Hermione never needed to be persuaded of his change. She saw it years ago, and she was seeing again. It took a fool not to see it.

"Hermione," he cried. "Come back."

The water pushed up and flooded out of her mouth, washing over her pale cheeks. She felt burning hot hands roll her to her side as she emptied it all. It was like fire, her lungs heaving with excess effort, her nose passage raw. The dress was glued to every small curve she had and although that fact remained in the back of her mind along with the worry of what he was seeing, it was far from her more realistic worries. Like nearly dying.

"That's it," Malfoy sighed, "good. Thank God."

"Do you even believe in God, Malfoy," she asked irritably, her throat cracking and she grimaced.

"For once, Granger, shut up," he spat, removing his jacket and wrapping her in it, the warmth slowly thawing her. His arms slid beneath her legs and back and he lifted her.

She closed her eyes before he disapparated them, and the sudden heat that caressed her skin told her that they were inside of the mansion. She wanted to go home, to her bed, to heal herself without help. However, that was not going to happen, and she didn't have the energy to argue with him about it.

There was little bounce in his step, and the swimming of everything made it hard to concentrate but she knew that she was being moved for she was descended onto the couch. She was soaked and had to be soaking it as well.

"I'm wet," she informed him, assuming that the damage to his couch would anger him later.

"Gee, Granger, I would've never guessed when you fell into the pond that you'd come out wet. I don't remember you being this incorrigible." His voice flitted in and out, as if he was moving.

"Ferret," she wheezed the epitaph.

"I told you to shut it. I'm going to get you to St. Mungos."

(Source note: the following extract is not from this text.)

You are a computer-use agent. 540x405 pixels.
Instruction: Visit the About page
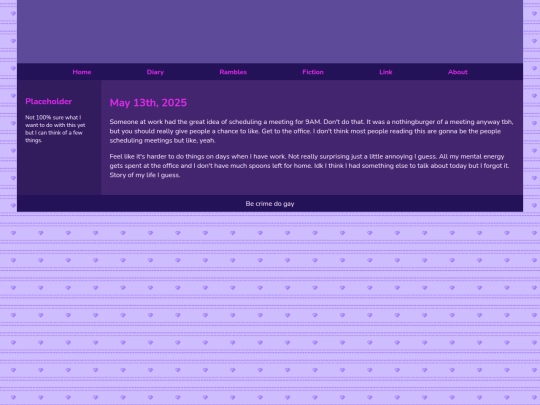pos(458,72)
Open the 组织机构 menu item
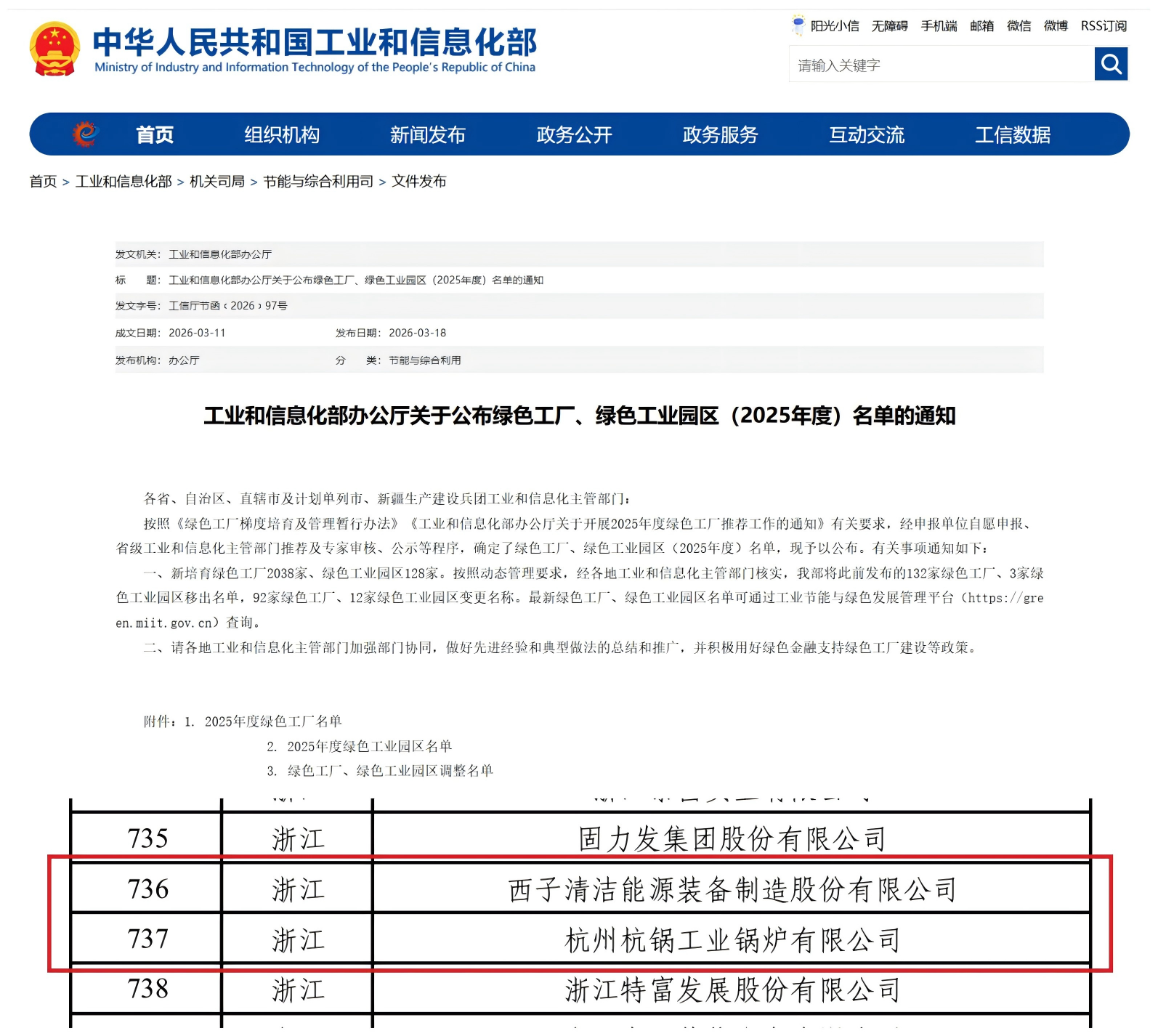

"No, please." She opened her eyes and saw him pointing his wand at her, and the next instant her dress and bushy hair was dry. She no longer felt exposed, but she continued to feel like a downright mess. It was one thing to not pretty herself up every day like most women did, it was another to feel horrid. Akin to one having the flu.

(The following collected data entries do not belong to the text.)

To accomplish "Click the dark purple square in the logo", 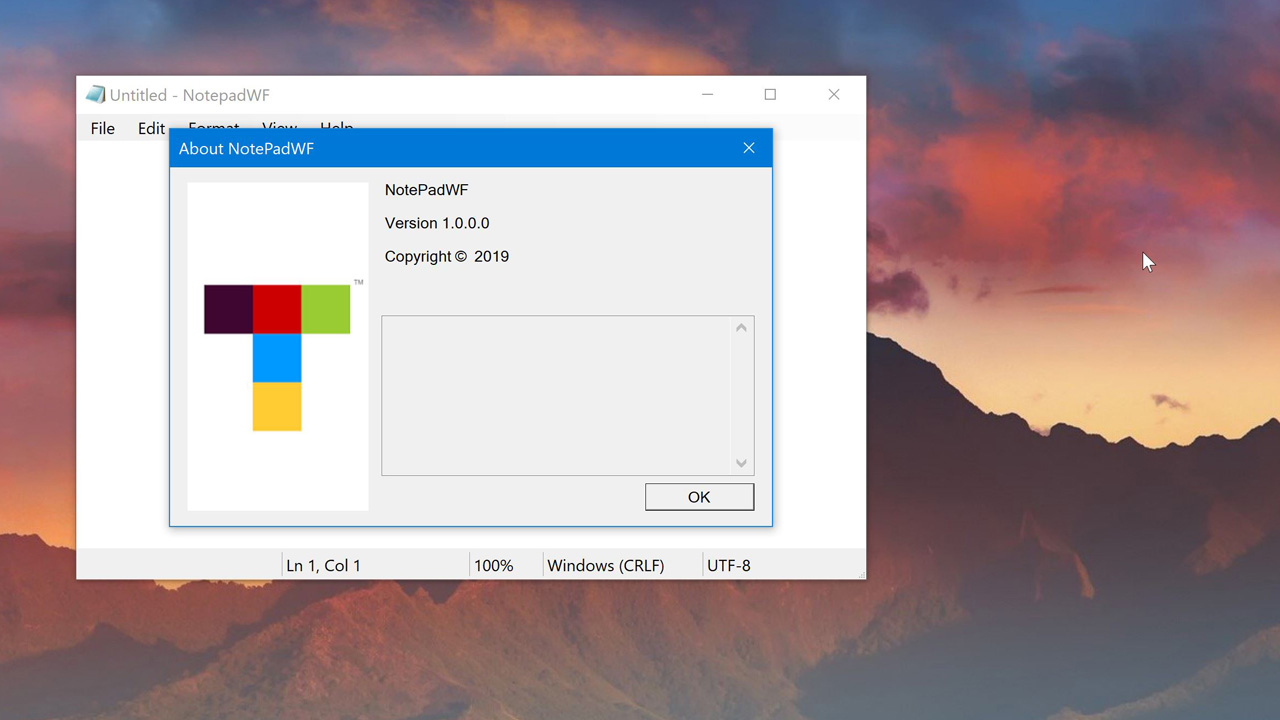I will tap(228, 309).
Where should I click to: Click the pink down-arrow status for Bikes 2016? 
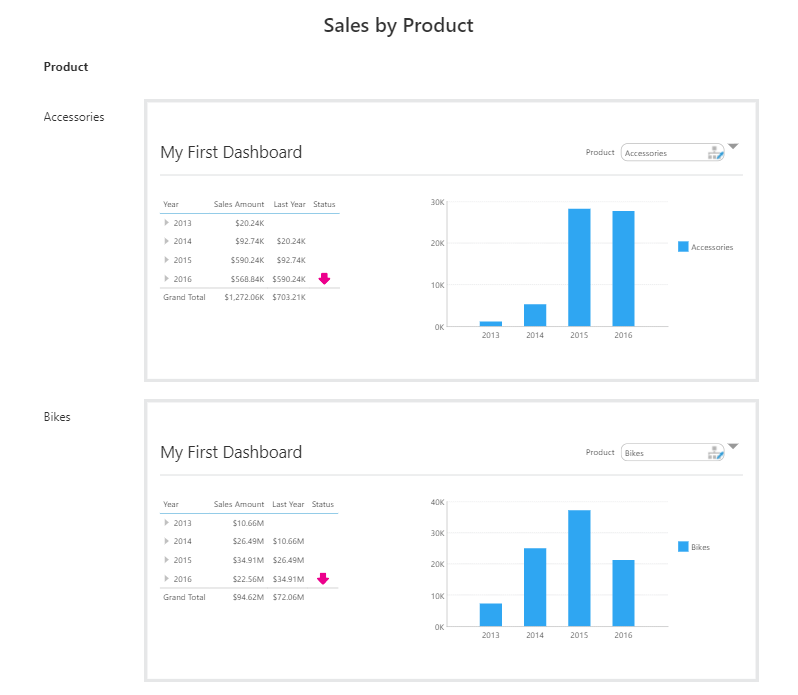323,579
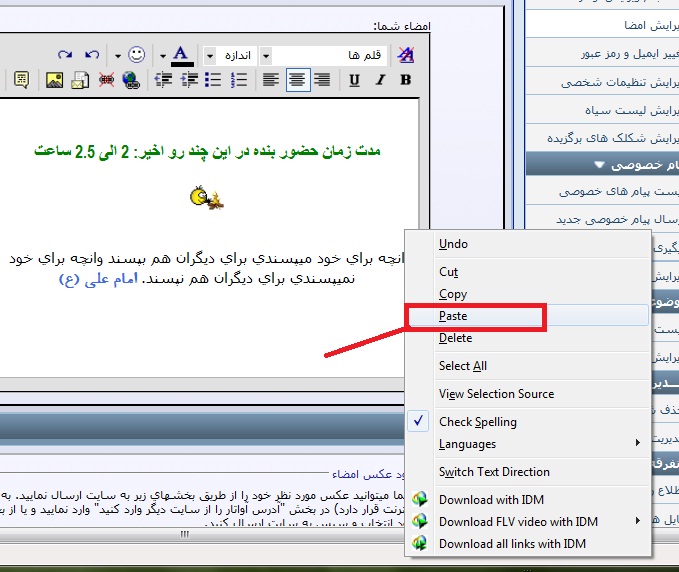
Task: Click the insert link globe icon
Action: pyautogui.click(x=130, y=80)
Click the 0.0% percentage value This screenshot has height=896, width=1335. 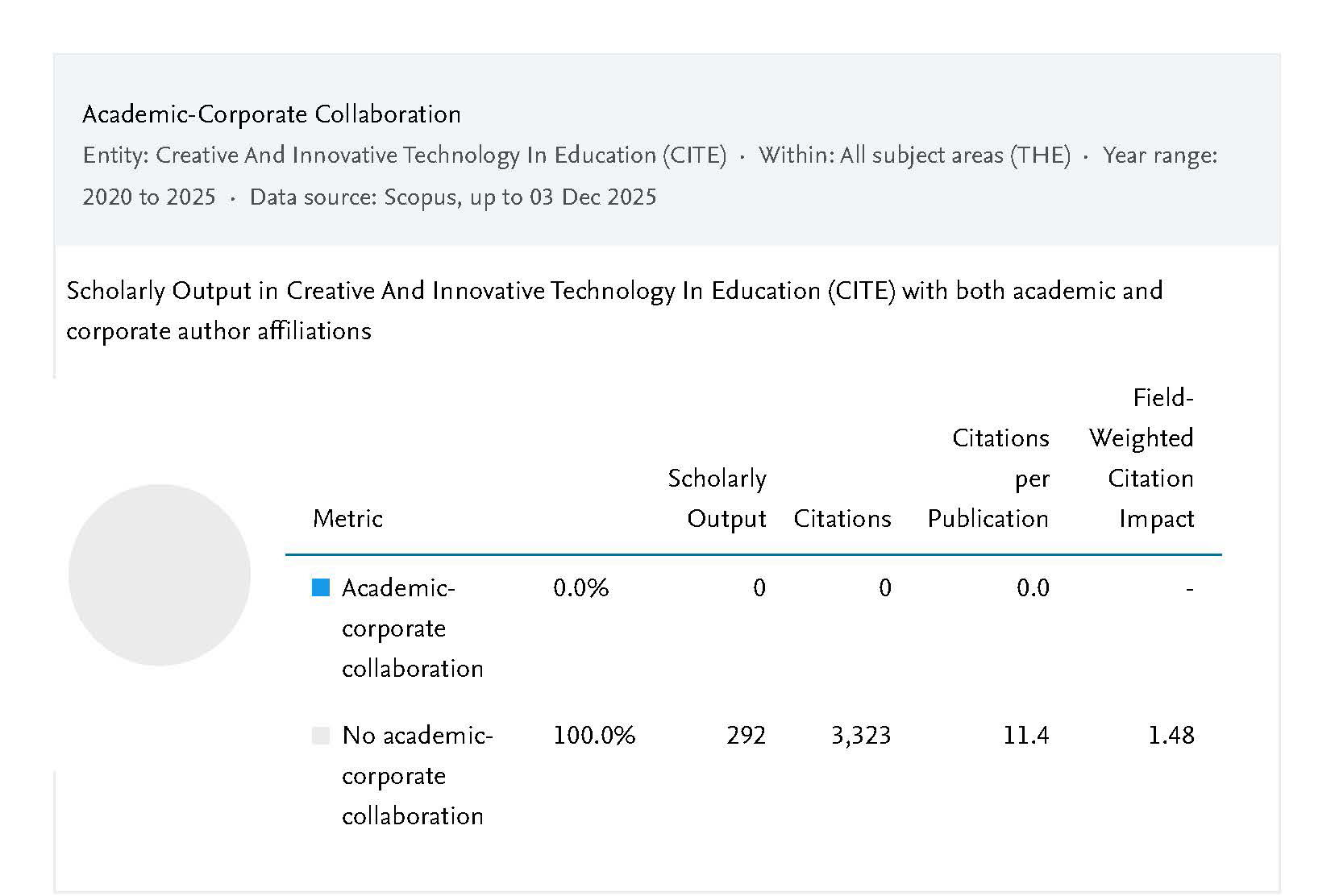580,588
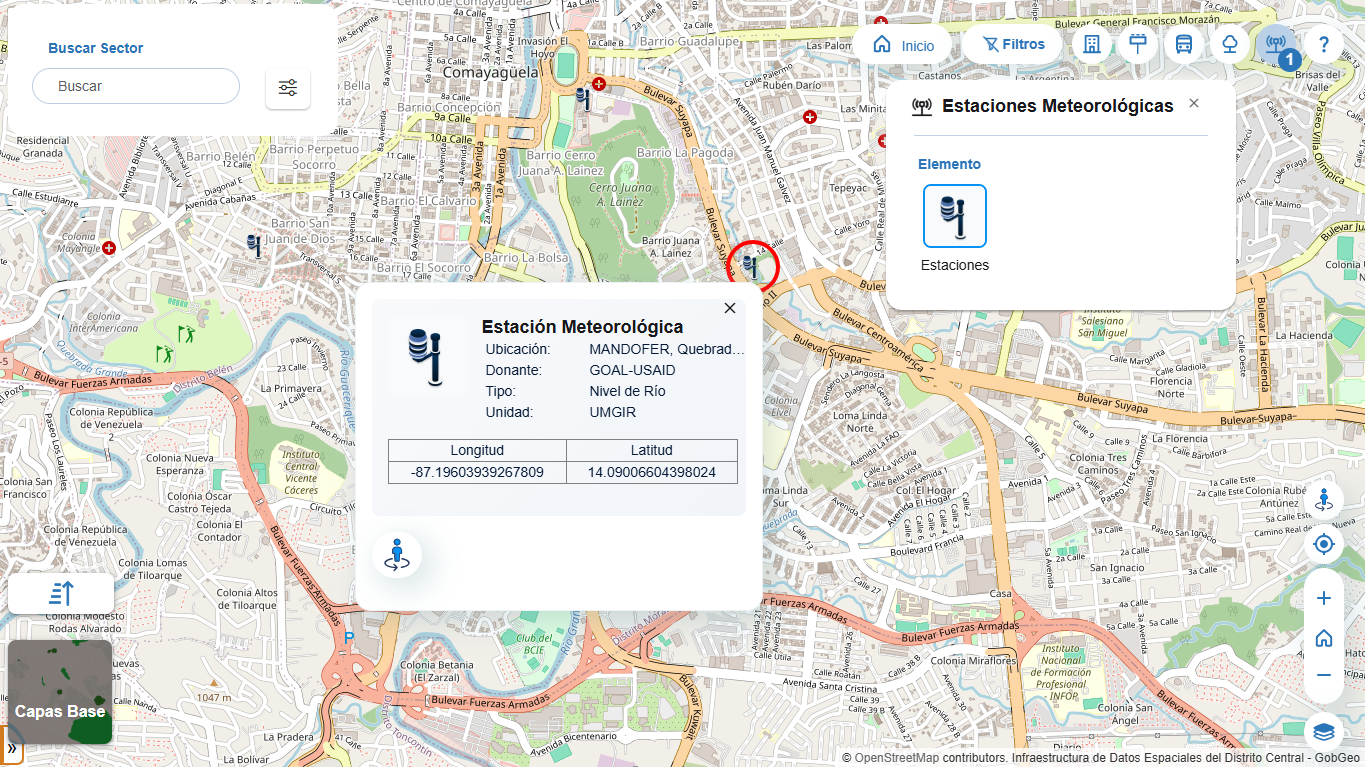Expand the sidebar with double-chevron button

(x=12, y=748)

Beside the couch he bent to a pile of blankets in a basket and began laying them over her. They were all matching of thick indigo wool, the heat suddenly coming back to her and she noted that there was a new fire roaring in the hearth.

"That's another step," he muttered out of the blue.

"What are you going on about?"

"You didn't flinch when I pointed my wand at you. Admit it, you trust me."

Talking was like nails in her throat, but she did anyway, not able to not retort. "It's logic, you would've hurt me already if that was your intention."

"Then what's the matter with you?"

"Wasn't I supposed to shut it?"

He narrowed his eyes and stood, banging through the swinging door. He came back minutes later with a steaming mug. He pushed it into her hands ruthlessly and demanded, "speak."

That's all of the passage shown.